Friday 14th June – Friday 26th July 2013 The Piper Gallery, 18 Newman Street, London W1T 1PE
The Piper Gallery is showing the steel sculptures of the French artist Etienne Viard in the UK for the first time.
Viard began his career as a ceramicist before expanding his range to include earth, stone, wood, glass and a variety of salvaged objects. In the early 1990s, he took the drastic decision to destroy the majority of his sculptures and for the last two decades, since that decisive purge, he has worked solely in steel. Viard’s embrace of destruction as a prelude to creation speaks of the contradiction that runs through his recent work; classical order carries a lurking threat of instability or collapse. The harmony of Viard’s works is uneasy, ever-poised to unravel or implode. Chaos is held in balance.

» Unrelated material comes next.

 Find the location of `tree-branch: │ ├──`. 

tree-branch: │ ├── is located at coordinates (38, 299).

Caught somewhere between the miniature and the monumental, Viard’s works derive a profound sense of ambiguity from their human or near-human scale. Viard crafts maquettes by hand from flexible metal, responding to his ‘initial, intuitive spark’ but he consciously restricts himself to three basic techniques – folding, cutting, and assemblage. He then laboriously scales up the three-dimensional sketches, forging the final sculptures from steel sheets and bars and either finishing them in a black patina or leaving them with raw, lightly corroded surfaces.

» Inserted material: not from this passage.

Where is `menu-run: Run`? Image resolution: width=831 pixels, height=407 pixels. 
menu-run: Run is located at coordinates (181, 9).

Viard’s methodology therefore simultaneously harnesses elements of spontaneity and calculation to produce objects which conflate blunt minimalist form with an expressive, even romantic, sensibility with figurative allusions and a sense of the drama of lived experience. The sculptures take us beyond specifics of time and place into a timeless present. In works such as Ayin I (2013), four steel rods have been beaten and buckled into wiry arabesques. They interlock like organic matter or schematic figures stumbling upon one another – dancers descending from graceful manoeuvre into blundering catastrophe. Viard evokes the awkwardness of a performance gone awry. Many of his works recall ideas of buckling, melting or falling. Manhattan (2013) alludes to the events of September 11 2001, compressing a model of collapse with an elegiac motif of buckled ironwork; its small arrangement of slumped and truncated bars atop a plinth, might stand metaphorically for toppling buildings – or for their actual, fragmentary remains.
Gallery founder and director Megan Piper says,
‘My business partner, Andrew Morris, discovered Etienne whilst in the south of France; following this, I visited Etienne’s studio in Venasque and was struck by the elegance and apparent weightlessness of his work. Precisely balanced, the welded steel structures appear poised – on the brink of collapse – yet they maintain a sense of composure.’